Once upon a time, in a career life far, far away (some 20 years ago), I was an elementary school teacher and a camp counselor. Since that time, I’ve built communities and digital playgrounds for kids and adults. ModSquad pioneered remote work back in 2007 and has helped me perfect working from home, most recently coworking with a very vocal velociraptor baby.
So now the question is “How do I manage while remote working?” Or maybe it’s more “The heathens are loose, and I need to work.” (Kidding, they’re not heathens. Although if you bring your outdoor nest camera indoors to spy on your kids, no one will judge you). Here are some suggestions to help occupy your kids’ time:
- Be real about your schedule. The good ole 9–5 with mini coworkers might need to be rethought. Organize your daily priorities, block out time for meals and outdoor breaks, and get the big stuff — those presentations — tackled after bedtime with a glass of wine and Enya.
- Big 2 p.m. meeting? Play Trolls: World Tour on the TV in your bedroom (well, away from the conference call). Tell the kids there will be a test at the end of the movie, so they’ll need to pay extra attention. If they ace the test, they can have dessert for dinner. (Don’t mention the dinner-for-dessert part, though — they can figure that out later).
- Read the kids Cloudy with a Chance of Meatballs by Judi Barrett, then put on orchestral movie soundtrack music (I highly recommend the Harry Potter and the Sorcerer’s Stone score) and ask them to write a short story about what would happen if their favorite meal fell from the sky. The best story gets to choose dinner. (If writing isn’t a strength, art such as comic creations can be a wonderful alternative).
- Two words: Trash. Toys. Toilet rolls, cereal boxes, rubber bands… they can make rad box castles, cakes, figurine houses, or instruments. This came as a recommendation from a few of my friends. It combines crafting with recycling with time-suck.
- Do not underestimate the power of a tent. Construction, be it from camping gear or a sheet, can take time. Have an old white sheet you’re okay sacrificing? Let the kids decorate it with markers (trees, grass, birds, dogs, monsters, etc.). Go a step further and play camp, where you’re the camp counselor.

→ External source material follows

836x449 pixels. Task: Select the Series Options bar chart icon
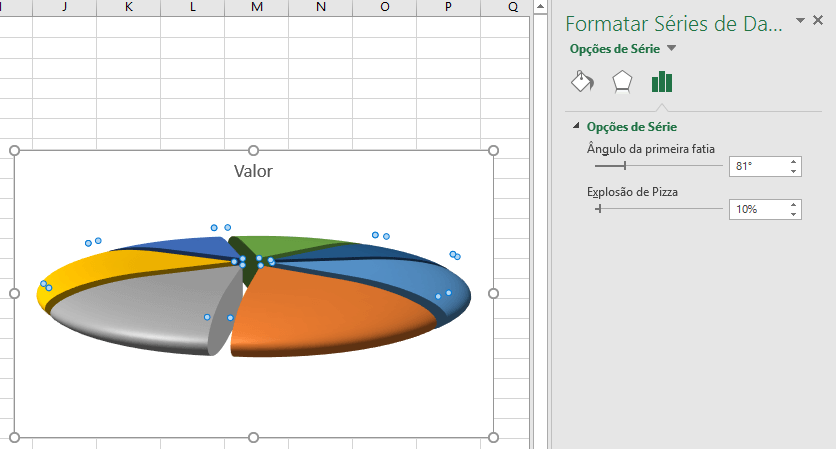pyautogui.click(x=662, y=82)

Make a short list of chores, with which kids can earn badges and rewards.
- But seriously, folks, prep food at night. Or be really proactive and plan, prep, and package the week’s feed on Sunday. You can make it a family affair.
- The most random recommendation goes to the steel tongue drum. I recently bought one on a whim from Amazon. It’s incredibly soothing. Whenever my six-month-old gets fussy, I randomly hit a few notes and she zens out for like five minutes. Buys me a bit of peace with her, while also giving me some brief relief. Win-win.
- And lastly, make sure you leave goodies for the UPS or Amazon drivers. I’ve got a box filled with water bottles and snacks out at the door whenever I know a package is due for delivery. They’re the unsung heroes here. I’ve ordered three giant activity mats that could not have been easy to lug around, particularly in the early days of the pandemic. We can’t thank the drivers enough for stickin’ it out on their routes when most folks were locked up tight.